You may check yourself that this type of row transformation applied to a square matrix leaves the determinant invariant. This property is what we are going to use in the following:

Proposition: Let $A,B,C,D\in\mathbb{F}^{(n,n)}$ and $$ H=\begin{pmatrix}A &B\\C &D\end{pmatrix} $$ If $A$ is invertible, then $\det H=\det A\cdot\det (D-CA^{-1}B)$.
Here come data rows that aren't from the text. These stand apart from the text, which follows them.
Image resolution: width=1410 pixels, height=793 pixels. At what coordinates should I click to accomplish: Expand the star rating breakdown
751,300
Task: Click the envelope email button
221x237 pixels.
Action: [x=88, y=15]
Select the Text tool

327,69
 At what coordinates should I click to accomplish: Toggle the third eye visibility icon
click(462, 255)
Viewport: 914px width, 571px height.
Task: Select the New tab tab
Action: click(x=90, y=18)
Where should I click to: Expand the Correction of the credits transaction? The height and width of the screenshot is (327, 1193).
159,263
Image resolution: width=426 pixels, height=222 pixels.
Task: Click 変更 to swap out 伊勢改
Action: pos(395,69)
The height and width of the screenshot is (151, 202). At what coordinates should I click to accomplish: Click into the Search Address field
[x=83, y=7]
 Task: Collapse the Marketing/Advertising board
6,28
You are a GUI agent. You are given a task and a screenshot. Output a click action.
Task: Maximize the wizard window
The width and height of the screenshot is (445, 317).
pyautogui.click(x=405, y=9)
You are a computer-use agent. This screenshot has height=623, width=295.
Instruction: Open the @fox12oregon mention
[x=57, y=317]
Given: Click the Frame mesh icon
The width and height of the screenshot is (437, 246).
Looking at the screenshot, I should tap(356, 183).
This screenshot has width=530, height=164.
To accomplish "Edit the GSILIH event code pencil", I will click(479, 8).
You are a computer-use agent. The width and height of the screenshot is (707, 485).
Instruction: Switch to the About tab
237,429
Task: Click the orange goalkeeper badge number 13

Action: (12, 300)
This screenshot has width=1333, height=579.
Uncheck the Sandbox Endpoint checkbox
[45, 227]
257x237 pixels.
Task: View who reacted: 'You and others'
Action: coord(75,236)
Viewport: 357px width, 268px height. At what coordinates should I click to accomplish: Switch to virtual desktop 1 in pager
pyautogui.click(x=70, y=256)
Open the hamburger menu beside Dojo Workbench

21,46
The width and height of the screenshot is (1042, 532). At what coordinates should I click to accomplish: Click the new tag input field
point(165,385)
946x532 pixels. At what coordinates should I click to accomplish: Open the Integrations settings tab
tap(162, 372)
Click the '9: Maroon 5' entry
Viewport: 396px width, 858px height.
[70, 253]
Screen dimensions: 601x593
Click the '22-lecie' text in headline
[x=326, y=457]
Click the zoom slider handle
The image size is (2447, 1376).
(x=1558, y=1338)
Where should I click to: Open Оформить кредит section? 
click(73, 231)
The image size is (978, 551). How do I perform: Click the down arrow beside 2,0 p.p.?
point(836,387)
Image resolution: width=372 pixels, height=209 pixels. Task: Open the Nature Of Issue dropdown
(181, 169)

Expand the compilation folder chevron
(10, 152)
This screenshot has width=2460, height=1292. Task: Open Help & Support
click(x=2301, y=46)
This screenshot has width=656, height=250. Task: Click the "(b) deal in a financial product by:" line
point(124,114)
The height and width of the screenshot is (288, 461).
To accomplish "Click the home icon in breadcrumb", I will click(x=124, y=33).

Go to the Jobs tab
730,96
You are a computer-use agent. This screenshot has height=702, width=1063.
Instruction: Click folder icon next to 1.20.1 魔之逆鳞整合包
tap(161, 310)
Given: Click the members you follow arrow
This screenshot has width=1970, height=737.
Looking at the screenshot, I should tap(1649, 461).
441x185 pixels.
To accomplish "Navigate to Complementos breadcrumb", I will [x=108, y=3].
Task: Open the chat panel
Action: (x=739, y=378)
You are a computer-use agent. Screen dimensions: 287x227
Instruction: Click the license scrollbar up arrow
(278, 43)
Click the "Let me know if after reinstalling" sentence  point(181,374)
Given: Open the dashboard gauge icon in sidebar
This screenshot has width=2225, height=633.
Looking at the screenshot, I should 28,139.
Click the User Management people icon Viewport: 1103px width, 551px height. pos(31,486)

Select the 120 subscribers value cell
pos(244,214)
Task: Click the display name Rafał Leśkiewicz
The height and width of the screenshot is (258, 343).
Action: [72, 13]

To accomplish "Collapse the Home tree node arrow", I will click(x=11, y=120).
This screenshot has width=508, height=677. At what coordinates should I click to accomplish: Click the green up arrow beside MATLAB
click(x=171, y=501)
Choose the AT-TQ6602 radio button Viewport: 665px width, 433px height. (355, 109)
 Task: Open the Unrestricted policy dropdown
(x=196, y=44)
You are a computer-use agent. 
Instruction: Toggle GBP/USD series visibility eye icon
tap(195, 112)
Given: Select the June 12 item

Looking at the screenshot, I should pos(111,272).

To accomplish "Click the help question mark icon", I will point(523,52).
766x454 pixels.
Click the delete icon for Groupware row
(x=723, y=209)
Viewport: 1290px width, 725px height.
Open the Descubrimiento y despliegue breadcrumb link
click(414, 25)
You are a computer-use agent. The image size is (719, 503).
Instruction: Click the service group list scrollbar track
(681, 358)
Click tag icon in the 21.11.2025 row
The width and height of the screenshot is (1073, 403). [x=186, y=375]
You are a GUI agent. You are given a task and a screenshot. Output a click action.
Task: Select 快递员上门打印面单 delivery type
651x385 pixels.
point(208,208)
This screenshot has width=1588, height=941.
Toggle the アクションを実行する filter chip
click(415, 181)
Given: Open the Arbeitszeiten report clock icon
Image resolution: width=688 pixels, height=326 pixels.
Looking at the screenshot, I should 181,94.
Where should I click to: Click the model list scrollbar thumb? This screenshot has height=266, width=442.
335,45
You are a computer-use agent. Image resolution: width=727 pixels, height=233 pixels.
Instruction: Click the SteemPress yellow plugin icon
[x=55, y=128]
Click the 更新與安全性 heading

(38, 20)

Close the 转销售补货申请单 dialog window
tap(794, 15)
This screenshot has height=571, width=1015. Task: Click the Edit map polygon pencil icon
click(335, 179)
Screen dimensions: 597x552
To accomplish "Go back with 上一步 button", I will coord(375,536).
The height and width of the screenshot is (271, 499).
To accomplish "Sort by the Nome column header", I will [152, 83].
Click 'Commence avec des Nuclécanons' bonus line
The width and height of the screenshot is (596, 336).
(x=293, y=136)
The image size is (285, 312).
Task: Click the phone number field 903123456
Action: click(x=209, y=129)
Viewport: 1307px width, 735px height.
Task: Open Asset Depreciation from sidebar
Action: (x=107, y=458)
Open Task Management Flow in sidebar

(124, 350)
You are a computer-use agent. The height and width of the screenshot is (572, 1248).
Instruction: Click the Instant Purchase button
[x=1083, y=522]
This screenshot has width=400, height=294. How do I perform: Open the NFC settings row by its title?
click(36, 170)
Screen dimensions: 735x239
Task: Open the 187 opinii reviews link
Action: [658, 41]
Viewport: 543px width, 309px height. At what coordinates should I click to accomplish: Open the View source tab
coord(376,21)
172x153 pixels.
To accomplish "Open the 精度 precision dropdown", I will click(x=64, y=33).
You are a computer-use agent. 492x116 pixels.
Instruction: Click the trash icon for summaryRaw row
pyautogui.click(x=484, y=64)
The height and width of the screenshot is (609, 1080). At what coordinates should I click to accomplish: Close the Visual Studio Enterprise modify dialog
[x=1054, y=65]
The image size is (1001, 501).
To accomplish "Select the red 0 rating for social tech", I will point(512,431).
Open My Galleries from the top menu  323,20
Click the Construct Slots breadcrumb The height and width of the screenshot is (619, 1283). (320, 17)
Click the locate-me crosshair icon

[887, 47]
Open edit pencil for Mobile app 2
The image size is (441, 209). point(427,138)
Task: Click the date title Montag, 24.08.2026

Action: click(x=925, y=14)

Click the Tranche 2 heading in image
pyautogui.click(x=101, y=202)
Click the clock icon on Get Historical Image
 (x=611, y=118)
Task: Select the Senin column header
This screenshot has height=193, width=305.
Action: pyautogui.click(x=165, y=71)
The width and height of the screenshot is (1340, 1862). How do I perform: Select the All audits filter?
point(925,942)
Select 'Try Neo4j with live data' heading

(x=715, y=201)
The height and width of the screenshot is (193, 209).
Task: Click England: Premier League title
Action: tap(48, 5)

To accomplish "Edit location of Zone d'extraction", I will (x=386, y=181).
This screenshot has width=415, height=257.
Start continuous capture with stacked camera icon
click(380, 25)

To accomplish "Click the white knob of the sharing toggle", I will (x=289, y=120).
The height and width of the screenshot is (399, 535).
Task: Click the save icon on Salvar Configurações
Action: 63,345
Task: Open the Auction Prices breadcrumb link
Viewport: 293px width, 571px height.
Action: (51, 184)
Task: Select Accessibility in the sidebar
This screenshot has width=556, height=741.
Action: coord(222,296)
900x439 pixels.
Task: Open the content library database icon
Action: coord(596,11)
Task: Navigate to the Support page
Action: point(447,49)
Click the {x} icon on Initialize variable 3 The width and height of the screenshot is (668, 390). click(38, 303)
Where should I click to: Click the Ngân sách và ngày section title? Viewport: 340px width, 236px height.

Proof: Let $U=-CA^{-1}$. Applying the same row transformation as in the above proposition to $H$(thus the $B$ side gets transformed simultaneously) yields the following, as $H$ is in block form: $$H'=\begin{pmatrix}A &B\\C-CA^{-1}A &D-CA^{-1}B\end{pmatrix}=\begin{pmatrix}A &B\\\mathbf0 &D-CA^{-1}B\end{pmatrix}$$ As I remarked before, these row transformations leave the determinant invariant, i.e. $\det H=\det H'$. Now, I use without proof that the determinant of a block upper triangle matrix is the product of the determinants of the diagonal blocks, i.e. it follows that $\det H=\det H'=\det A\cdot\det(D-CA^{-1}B)$. $\Box$

Check this last property concerning the determinant of a block upper triangle matrix as well if you are unsure about it.


Let's apply this to your problem. Your $M$ is square and your $A,B$ are as well, with your $A$ invertible. By the above proposition, we have that $\det M=\det A\cdot\det(A-(-B^\top)A^{-1}B)=\det A\cdot\det(A+B^\top A^{-1}B)$.

So, we derive that $\det M\neq 0$ iff $\det(A+B^\top A^{-1}B) \neq 0$ as $\det A\neq 0$ by assumption.